8. The method according to claim 7, wherein, further includes: After obtaining any crack in the image of the component to be audited, determine whether there are unconnected true crack feature points; If so, set the crack confirmation circle with an unconnected true crack feature point as the center, and repeat the process of setting the crack confirmation circle and connecting the true crack feature points covered by the crack confirmation circle to obtain the next crack in the image of the component to be audited.
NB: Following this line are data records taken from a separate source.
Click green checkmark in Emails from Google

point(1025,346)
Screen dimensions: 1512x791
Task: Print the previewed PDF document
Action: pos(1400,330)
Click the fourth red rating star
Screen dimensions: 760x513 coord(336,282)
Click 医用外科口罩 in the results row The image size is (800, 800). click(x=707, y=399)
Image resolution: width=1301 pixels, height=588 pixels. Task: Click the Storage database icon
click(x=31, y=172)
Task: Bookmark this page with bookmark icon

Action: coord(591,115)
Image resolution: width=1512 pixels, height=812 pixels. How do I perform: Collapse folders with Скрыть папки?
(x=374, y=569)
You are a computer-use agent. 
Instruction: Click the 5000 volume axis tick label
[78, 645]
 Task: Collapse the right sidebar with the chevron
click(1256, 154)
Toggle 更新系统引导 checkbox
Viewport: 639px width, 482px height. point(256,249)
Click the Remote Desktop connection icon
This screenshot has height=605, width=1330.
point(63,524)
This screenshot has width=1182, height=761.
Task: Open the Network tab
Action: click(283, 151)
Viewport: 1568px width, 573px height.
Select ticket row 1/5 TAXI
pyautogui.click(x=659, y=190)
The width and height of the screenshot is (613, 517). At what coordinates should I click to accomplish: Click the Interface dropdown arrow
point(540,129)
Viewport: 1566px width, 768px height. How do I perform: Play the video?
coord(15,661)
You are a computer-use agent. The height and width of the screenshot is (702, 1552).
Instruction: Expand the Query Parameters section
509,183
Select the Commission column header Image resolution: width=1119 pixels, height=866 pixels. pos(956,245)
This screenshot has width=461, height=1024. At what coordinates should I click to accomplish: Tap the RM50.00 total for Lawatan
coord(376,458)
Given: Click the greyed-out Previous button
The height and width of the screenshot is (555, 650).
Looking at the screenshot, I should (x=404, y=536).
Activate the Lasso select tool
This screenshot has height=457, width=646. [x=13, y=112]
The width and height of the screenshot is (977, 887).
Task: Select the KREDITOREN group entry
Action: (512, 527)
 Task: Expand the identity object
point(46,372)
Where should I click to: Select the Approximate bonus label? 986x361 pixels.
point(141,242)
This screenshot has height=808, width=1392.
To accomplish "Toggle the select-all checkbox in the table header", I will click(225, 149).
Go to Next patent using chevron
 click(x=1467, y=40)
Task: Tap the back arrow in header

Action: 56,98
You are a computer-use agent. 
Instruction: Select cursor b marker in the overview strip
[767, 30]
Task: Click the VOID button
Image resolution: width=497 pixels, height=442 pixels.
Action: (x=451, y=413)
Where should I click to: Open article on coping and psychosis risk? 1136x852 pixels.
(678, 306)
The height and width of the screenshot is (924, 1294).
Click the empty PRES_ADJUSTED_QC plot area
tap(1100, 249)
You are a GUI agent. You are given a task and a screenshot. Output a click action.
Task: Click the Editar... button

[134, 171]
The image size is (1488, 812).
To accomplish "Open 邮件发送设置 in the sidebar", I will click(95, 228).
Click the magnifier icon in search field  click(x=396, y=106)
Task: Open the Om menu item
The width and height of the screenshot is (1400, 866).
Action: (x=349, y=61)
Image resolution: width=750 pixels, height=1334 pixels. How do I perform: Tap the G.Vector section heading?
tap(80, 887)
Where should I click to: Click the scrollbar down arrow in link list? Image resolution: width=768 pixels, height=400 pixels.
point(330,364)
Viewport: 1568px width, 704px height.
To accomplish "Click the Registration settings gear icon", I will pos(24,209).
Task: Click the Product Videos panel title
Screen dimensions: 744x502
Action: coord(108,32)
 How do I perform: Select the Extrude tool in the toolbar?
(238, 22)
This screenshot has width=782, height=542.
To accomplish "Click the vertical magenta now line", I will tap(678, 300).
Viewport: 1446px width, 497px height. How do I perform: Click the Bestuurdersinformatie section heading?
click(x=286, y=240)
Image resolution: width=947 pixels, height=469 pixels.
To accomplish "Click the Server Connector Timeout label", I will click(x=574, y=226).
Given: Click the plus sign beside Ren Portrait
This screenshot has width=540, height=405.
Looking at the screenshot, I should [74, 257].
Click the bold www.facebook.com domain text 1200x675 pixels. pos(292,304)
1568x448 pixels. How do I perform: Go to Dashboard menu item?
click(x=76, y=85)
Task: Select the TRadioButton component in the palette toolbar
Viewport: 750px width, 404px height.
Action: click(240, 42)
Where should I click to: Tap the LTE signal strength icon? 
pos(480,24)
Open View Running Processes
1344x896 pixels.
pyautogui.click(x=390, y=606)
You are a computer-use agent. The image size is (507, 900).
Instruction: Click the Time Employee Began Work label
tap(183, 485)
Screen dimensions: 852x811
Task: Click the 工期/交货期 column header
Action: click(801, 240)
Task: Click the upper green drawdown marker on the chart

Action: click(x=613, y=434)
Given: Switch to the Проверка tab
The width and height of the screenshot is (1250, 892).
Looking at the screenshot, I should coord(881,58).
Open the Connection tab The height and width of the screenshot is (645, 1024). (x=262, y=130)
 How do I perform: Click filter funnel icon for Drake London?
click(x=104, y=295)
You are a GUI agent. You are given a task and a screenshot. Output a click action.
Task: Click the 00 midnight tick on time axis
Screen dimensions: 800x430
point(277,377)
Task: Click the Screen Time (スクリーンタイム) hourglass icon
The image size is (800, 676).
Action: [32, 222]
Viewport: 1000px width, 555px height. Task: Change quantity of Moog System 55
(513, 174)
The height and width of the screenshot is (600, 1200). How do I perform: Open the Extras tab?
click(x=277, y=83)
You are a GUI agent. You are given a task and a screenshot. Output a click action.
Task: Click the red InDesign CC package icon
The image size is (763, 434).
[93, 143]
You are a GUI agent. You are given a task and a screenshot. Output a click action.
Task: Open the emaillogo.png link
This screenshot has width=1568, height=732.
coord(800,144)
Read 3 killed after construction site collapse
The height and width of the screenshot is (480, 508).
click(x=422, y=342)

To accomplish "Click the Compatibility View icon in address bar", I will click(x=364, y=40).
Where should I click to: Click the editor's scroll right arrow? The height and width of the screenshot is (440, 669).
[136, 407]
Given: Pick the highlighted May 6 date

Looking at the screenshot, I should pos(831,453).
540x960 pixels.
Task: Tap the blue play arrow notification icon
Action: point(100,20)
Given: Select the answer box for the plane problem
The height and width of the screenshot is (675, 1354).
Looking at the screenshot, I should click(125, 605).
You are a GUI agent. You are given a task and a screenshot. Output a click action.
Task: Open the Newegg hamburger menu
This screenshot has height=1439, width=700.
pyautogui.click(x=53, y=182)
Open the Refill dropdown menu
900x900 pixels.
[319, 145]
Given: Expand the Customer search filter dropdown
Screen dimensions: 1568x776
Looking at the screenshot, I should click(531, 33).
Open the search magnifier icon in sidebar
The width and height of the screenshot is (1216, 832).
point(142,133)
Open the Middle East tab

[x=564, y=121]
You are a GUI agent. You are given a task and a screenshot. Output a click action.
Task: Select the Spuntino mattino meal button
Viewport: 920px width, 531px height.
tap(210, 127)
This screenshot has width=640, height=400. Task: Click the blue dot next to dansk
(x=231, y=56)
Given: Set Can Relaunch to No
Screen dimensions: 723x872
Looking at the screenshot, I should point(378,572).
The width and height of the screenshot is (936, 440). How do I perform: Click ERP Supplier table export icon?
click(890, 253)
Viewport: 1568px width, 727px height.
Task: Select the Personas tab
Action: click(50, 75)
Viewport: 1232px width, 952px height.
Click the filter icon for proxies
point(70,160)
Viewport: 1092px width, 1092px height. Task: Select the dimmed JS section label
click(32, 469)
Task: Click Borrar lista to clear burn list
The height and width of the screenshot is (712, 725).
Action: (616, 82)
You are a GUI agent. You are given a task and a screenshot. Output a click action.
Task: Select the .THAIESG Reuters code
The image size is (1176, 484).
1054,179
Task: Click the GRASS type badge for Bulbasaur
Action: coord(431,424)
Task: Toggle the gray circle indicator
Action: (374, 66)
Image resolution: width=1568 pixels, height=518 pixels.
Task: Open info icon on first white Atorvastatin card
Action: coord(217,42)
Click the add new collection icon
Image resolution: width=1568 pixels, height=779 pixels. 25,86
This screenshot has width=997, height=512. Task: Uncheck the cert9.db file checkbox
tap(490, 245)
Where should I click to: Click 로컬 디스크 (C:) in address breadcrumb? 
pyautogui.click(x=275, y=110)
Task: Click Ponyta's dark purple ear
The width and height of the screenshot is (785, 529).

9. A quality detection device for an image of a component to be audited, wherein, includes: A feature extraction module, configured to obtain an image of a component to be audited, and extract edge features and texture features of the image of the component to be audited; A first determination module, configured to determine all preliminary crack feature points in the image of the component to be audited according to the edge features and the texture features; A second determination module, configured to obtain a first crack connected region of the image of the component to be audited based on the edge features, and obtain a second crack connected region of the image of the component to be audited based on the texture features; A fusion module, configured to fuse the first crack connected region and the second crack connected region to obtain a preliminary crack connected region; A third determination module, configured to determine all main crack feature points based on the preliminary crack connected region and according to all the preliminary crack feature points; A mask traversal module, configured to traverse each pixel point of the component image to be reviewed based on a pre-constructed first mask and a second mask, and obtain a crack binary image; A fourth determination module, configured to determine all true crack feature points according to the all main crack feature points and the crack binary image; A crack determination module, configured to determine the cracks in the component image to be reviewed according to the all true crack feature points.

10. A computer-readable storage medium storing a computer program, which when executed by a processor, causes the processor to execute the quality detection method for the component image to be reviewed according to any one of claims 1-8.

11. A computer device, characterized in that, it includes a memory, a processor, and a computer program stored on the memory and executable on the processor, and when the processor executes the computer program, it implements the quality detection method for the component image to be reviewed according to any one of claims 1-8.

12. A computer program product containing instructions, which when the computer program product runs on a computer device, causes the computer device to execute the quality detection method for the component image to be reviewed according to any one of claims 1-8.

13. A chip, the chip includes a processor and a communication interface, the communication interface is coupled to the processor, and the processor is used to run a computer program or instruction to implement the quality detection method for the component image to be reviewed according to any one of claims 1-8.